Max de Esteban, Heads Will Roll (at) Klompching
Loring Knoblauch, October 21, 2015
(extract)
JTF (just the facts): A total of 9 large scale color photographs, framed in white and unmatted, and hung against white walls in the single room gallery space. All of the works are archival pigment prints, made in 2013. The prints come in two sizes: 49×39 (in editions of 5+1AP) and 28×22 (in editions of 5+1AP); there are 8 large prints and 1 small print on view, drawn from a total of 24 images in the series. A monograph of this body of work was published by Hatje Cantz in 2014 (here).
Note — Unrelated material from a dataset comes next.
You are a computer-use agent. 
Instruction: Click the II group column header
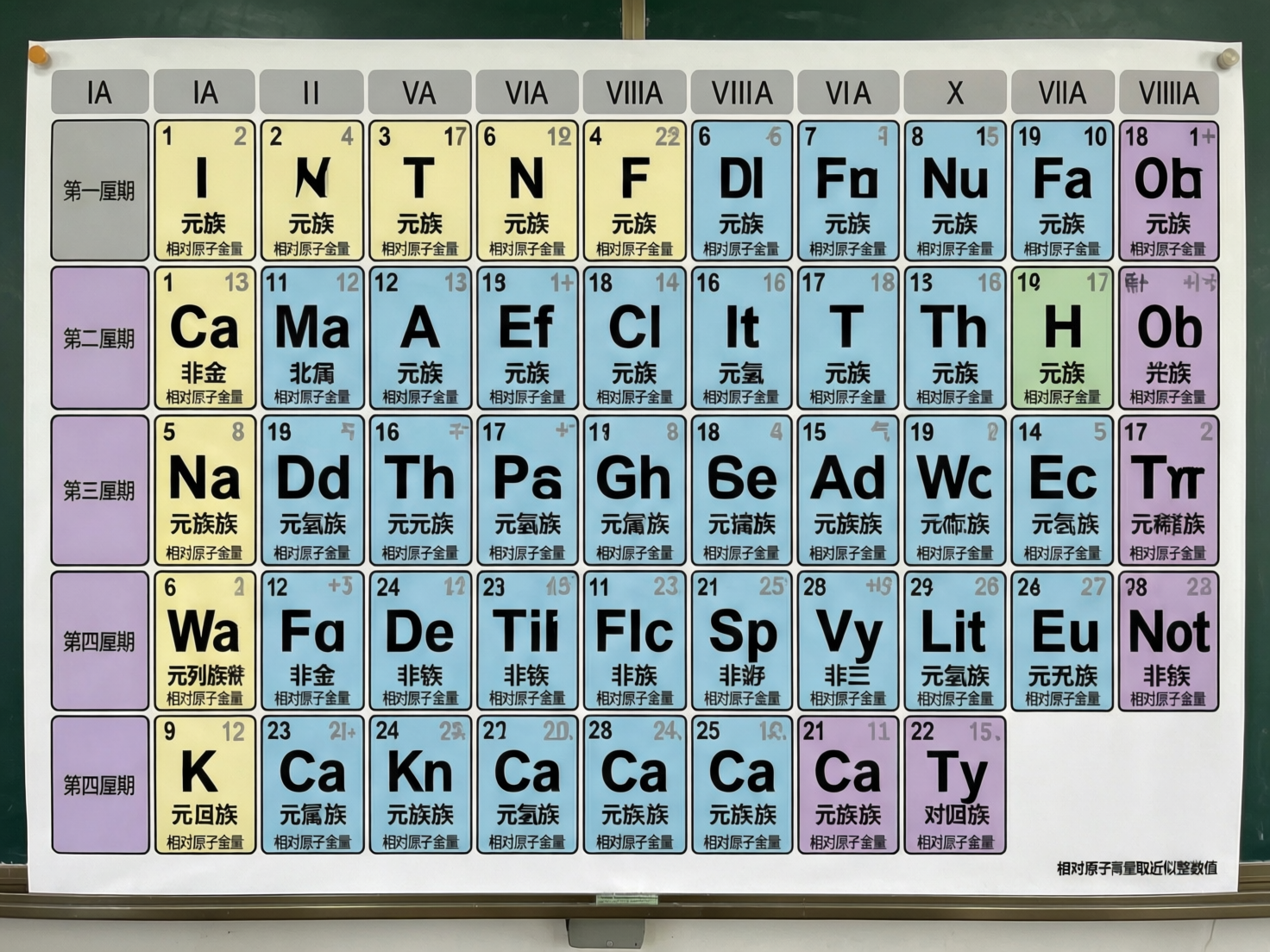coord(311,92)
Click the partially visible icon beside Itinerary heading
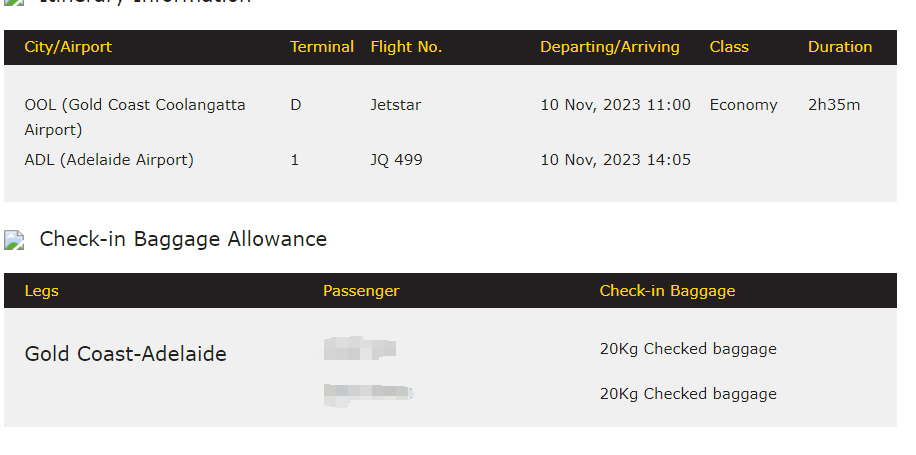Screen dimensions: 916x455 click(x=14, y=3)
Comments/Context: Part of what de Esteban is doing here is unpacking the structural foundations of what a photograph has historically been and how it has functioned, and rebuilding those assumptions from the ground up with a different kind of digital existence in mind. Instead of photography being rooted in documentation, or inspiration, or some definition of “truth”, de Esteban is putting re-interpretation and re-translation at the forefront of the digital now, with a distinct and deliberate emphasis on the re-. What the source files meant in their original or archival context isn’t important – it’s how they have been reassembled to generate an evolved harmony (or dissonance) of new allusions, references, hints, and perceived memories.
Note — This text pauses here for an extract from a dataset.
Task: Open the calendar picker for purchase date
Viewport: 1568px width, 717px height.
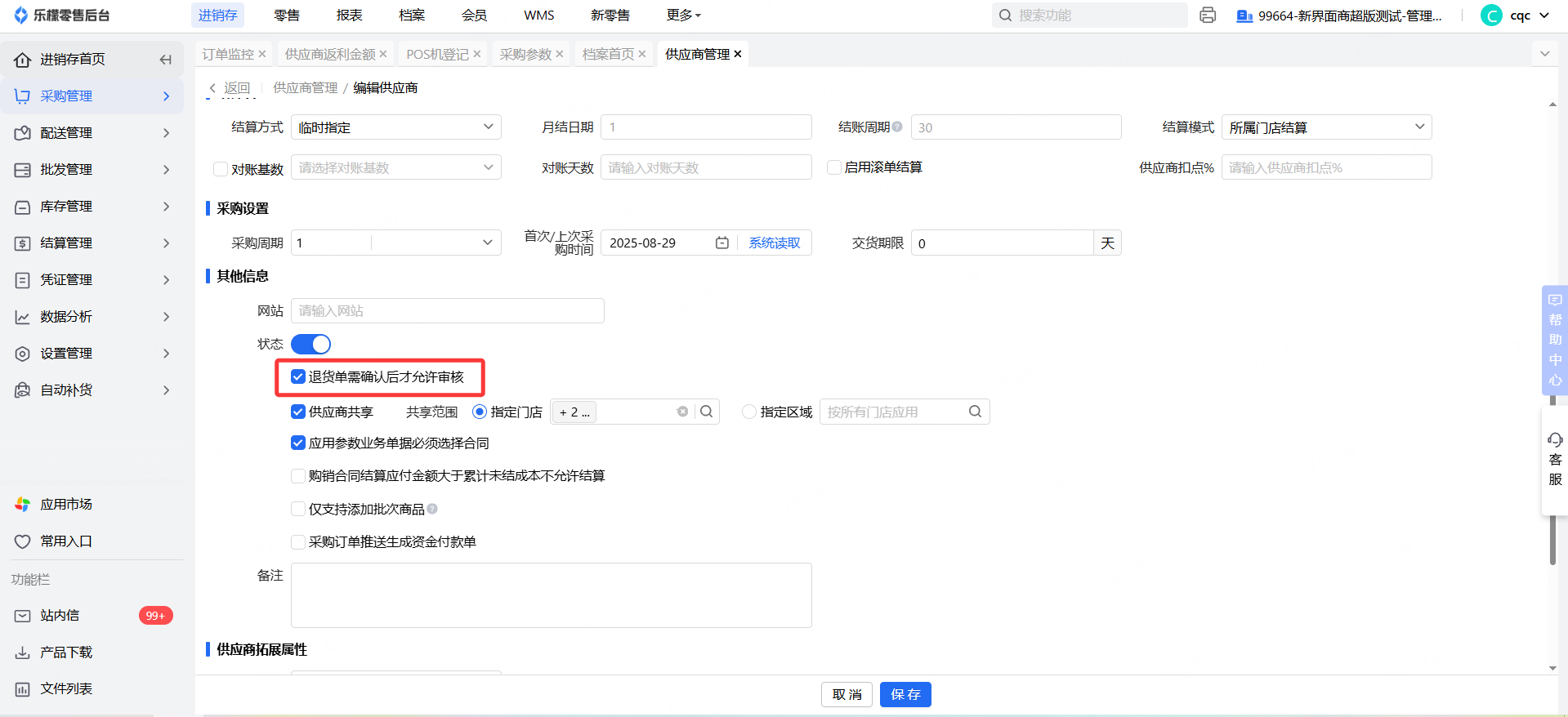Action: point(722,243)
While de Esteban’s chosen mood is full of ominous foreboding edging toward catastrophe (there’s even some last ditch sex as the bombs are falling from the sky), that personal cultural pessimism isn’t the important analytical vector here. What’s more telling is de Esteban’s crisp definitional argument about what digital photography is now, what tasks it employs and requires, and what outcomes it can generate. He’s staked out the ground for a different kind of photographer/artist – not one who uses a camera to see the world, but one who reinterprets digital imagery from a thousand sources and synthesizes it into a new kind of visual expression that resonates with our current image saturated existence. Others have done and continue to do this too of course, but de Esteban’s mind set seems particularly structured toward consciously breaking with the past.
Collector’s POV: The works in this show are priced as follows. The large 49×39 prints are $5500 each, while the smaller 28×22 prints are $2500 each. De Esteban’s work has little secondary market history at this point, so gallery retail remains the best option for those collectors interested in following up.